• FRAGMENTO DEL DOCUMENTO:

◇ ◇ ◇ ◇ ◇

Fernando Jáuregui – Todos olvidan, por ejemplo, la reforma de la Constitución.


MADRID, 25 (OTR/PRESS)

El presidente del PP, y parece que cada día candidato más firme a la presidencia del Gobierno, Mariano Rajoy, desgranó este viernes la lista de las reformas más urgentes que, a su juicio, deben emprenderse cuanto antes para modernizar la economía (y la sociedad) española. No hubo demasiadas novedades, a mi entender, aunque sí pienso que el líder de la oposición sistematizó bien el conjunto de avances y cambios necesarios para acabar con algunas rémoras y vicios que tienen planteadas las estructuras españolas desde hace años. En este plantel de propuestas, ya digo que en mi opinión aceptables, Rajoy olvidó –bueno, no olvidó, sino que omitió–, sin embargo, algunas cuestiones fundamentales.

Porque entiendo que no bastan, con ser importantes, las reformas educativa, fiscal, del mercado de trabajo, del sistema energético, de las administraciones públicas e institucionales, que planteó Rajoy en su multitudinaria comparecencia en un desayuno ante periodistas, empresarios y correligionarios. Sobre todo, no podemos conformarnos con casi el mero enunciado de estas cuestiones, junto con la del fortalecimiento de la unidad de mercado, para afirmar que ya está prácticamente elaborado un programa de Gobierno alternativo al de Zapatero. Entiendo que hace falta más, mucho más.

◇ ◇ ◇ ◇ ◇

• DATOS PROPORCIONADOS:
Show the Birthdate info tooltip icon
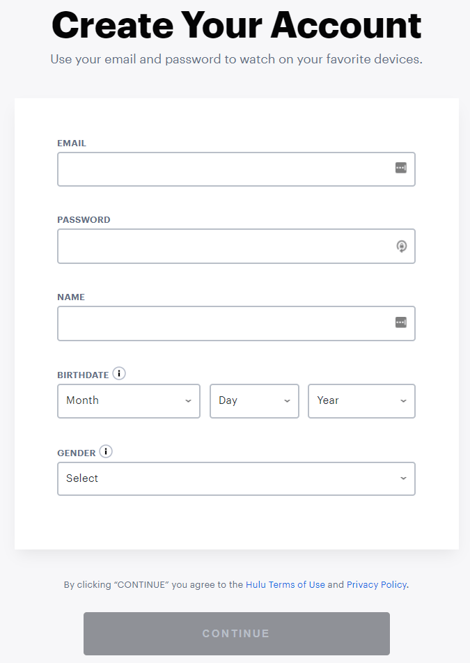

◇ ◇ ◇ ◇ ◇

• TAREA ASIGNADA: Transcribe sin cambios todo el pasaje del artículo sobre las reformas que va desde "MADRID, 25 (OTR/PRESS)" hasta "algunas cuestiones fundamentales.". El material no tiene relación alguna con el artículo sobre las reformas.

• RESPUESTA ESCRITA:
MADRID, 25 (OTR/PRESS)

El presidente del PP, y parece que cada día candidato más firme a la presidencia del Gobierno, Mariano Rajoy, desgranó este viernes la lista de las reformas más urgentes que, a su juicio, deben emprenderse cuanto antes para modernizar la economía (y la sociedad) española. No hubo demasiadas novedades, a mi entender, aunque sí pienso que el líder de la oposición sistematizó bien el conjunto de avances y cambios necesarios para acabar con algunas rémoras y vicios que tienen planteadas las estructuras españolas desde hace años. En este plantel de propuestas, ya digo que en mi opinión aceptables, Rajoy olvidó –bueno, no olvidó, sino que omitió–, sin embargo, algunas cuestiones fundamentales.